Em todo caso, o Rio não será mais o mesmo após as Olimpíadas…

Não me lembro de haver na história uma cidade que tenha recebido três grandes eventos em tão curto prazo, começando com os Jogos Panamericanos de 2007, passando pela Copa em 2014 e chegando à Olimpíada este ano. Houve também outros grandes eventos, como os Jogos Mundiais Militares, a Jornada Mundial da Juventude e a visita do papa, a Rio+20. A narrativa agora é de que a Olimpíada foi um sucesso. Mas temos de perguntar: sucesso para quem? Em quais condições e por quanto tempo vai durar essa sensação de sucesso? Para mim, foi um sucesso operacional a experiência do evento em si. Não foi tanto um sucesso para os moradores do Complexo do Alemão e das favelas da zona norte ou para as pessoas que tiveram que lutar contra o trânsito porque as ruas da cidade estavam bloqueadas.

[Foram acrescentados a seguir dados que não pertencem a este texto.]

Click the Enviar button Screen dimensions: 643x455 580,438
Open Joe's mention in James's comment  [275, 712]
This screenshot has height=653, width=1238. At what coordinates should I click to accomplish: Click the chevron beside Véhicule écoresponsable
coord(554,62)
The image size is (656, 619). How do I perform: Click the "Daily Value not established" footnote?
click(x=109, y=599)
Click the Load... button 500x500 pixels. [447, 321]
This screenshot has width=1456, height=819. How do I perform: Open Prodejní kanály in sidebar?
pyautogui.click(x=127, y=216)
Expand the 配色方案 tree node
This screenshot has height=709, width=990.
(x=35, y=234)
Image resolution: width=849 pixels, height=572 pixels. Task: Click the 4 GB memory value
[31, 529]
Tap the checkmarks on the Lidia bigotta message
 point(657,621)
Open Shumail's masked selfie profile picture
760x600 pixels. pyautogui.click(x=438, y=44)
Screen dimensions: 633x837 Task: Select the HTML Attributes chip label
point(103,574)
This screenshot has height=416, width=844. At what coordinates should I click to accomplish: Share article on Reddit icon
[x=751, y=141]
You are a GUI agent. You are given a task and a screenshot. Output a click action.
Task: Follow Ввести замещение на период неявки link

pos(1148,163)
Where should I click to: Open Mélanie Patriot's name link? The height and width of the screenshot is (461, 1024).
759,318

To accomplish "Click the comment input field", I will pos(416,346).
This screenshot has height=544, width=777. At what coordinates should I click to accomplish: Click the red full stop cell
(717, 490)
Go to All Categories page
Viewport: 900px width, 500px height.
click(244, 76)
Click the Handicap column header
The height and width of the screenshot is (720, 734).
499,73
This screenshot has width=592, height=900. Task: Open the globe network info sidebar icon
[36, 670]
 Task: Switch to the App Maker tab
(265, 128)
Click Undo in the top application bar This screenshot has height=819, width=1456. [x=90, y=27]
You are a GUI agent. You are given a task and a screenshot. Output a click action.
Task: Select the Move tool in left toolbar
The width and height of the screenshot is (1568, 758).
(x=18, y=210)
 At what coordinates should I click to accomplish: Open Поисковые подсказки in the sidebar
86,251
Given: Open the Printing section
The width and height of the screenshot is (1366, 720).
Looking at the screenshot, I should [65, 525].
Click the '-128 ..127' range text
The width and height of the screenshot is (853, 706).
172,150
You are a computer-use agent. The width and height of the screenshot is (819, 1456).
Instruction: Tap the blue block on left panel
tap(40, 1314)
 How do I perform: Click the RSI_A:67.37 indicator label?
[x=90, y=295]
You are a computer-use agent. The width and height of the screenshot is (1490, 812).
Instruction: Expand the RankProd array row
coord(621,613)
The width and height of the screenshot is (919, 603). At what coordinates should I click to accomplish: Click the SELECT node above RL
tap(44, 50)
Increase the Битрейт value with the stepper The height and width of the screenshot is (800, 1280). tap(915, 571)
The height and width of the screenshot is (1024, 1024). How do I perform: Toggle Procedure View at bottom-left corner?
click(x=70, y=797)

Conceitualmente, podemos discutir quatro cidades: a cidade pré-olímpica, a cidade olímpica, a cidade pós-olímpica e a cidade não olímpica. A cidade pré-olímpica impõe um modelo de negócio para a cidade que é construído através de um estado de exceção. Exceção que começa com a Lei Geral da Copa e vai até a Lei da Olimpíada. Teve muito decreto da prefeitura para garantir a transferência de terrenos urbanos. Muitas parcerias público-privadas. É uma maneira de driblar as instituições democráticas para construir um modelo de cidade segundo o modelo de negócio do COI e da Fifa. Me impressionou muito quando, na cerimônia de encerramento da Olimpíada, o Thomas Bach (presidente do COI) falou “tchau, Rio” e depois saiu à francesa. Peraí, é só isso? Tchau, Rio? Os moradores da cidade sofreram por sete anos e foram gastos pelo menos, eu disse pelo menos, R$ 40 bilhões em estruturas projetadas para poucas pessoas.

Essa conta ainda vai ser cobrada?

Ninguém questiona mais quem elaborou o Projeto Rio 2016. Quem são as pessoas responsáveis por esse projeto que virou lei? Na cidade olímpica, criam-se negócios para algumas pessoas que depois decretam o sucesso do evento. Vivemos agora a cidade pós-olímpica, que reflete as tensões entre a cidade olímpica construída para o evento através desse modelo de negócio e a cidade não olímpica, que é esquecida com a falta de transporte entre a Baixada Fluminense e os pontos de trabalho, a falta de transporte aquático para as pessoas que moram do outro lado da Baía de Guanabara, a falta de manutenção dos trens da Super Via, a falta de políticas públicas sustentáveis no longo termo… Isso porque todo o dinheiro está indo para as coisas olímpicas.

E em termos de mobilidade urbana?

O projeto do BRT é lindo, mas não é funcional para a cidade. Foi gasto R$1,5 bilhão para valorizar terrenos em alguns pontos da cidade enquanto o investimento em quase 270 quilômetros de trilhos da Super Via foi de R$ 2 bilhões em dez anos. As prioridades do poder público nesse sentido foram bem perversas, criando essas divisões e agravando as desigualdades geográficas pelas quais o Rio de Janeiro é conhecido.

O que esperar do período pós-olímpico?

Ouvi em um debate que o período pós-olímpico precisa ter um norte. Mas, eu acho que o período pós-olímpico não precisa de um norte, porque o norte representa os conceitos que o norte tem sobre o Brasil que fracassaram durante a Copa. Olhamos para o norte e transformamos o Maracanã em um elefante branco. Precisamos achar o nosso sul, uma maneira diferente de pensar. Temos que nos desnortear para criar soluções autóctones, em cima da criatividade brasileira e para esquecer esses outros modelos, que não funcionam. São modelos de negócio que tanto transferem dinheiro público para as elites locais quanto para as empresas internacionais. Então, acho que o projeto pós-olímpico deve integrar a cidade olímpica à cidade não olímpica.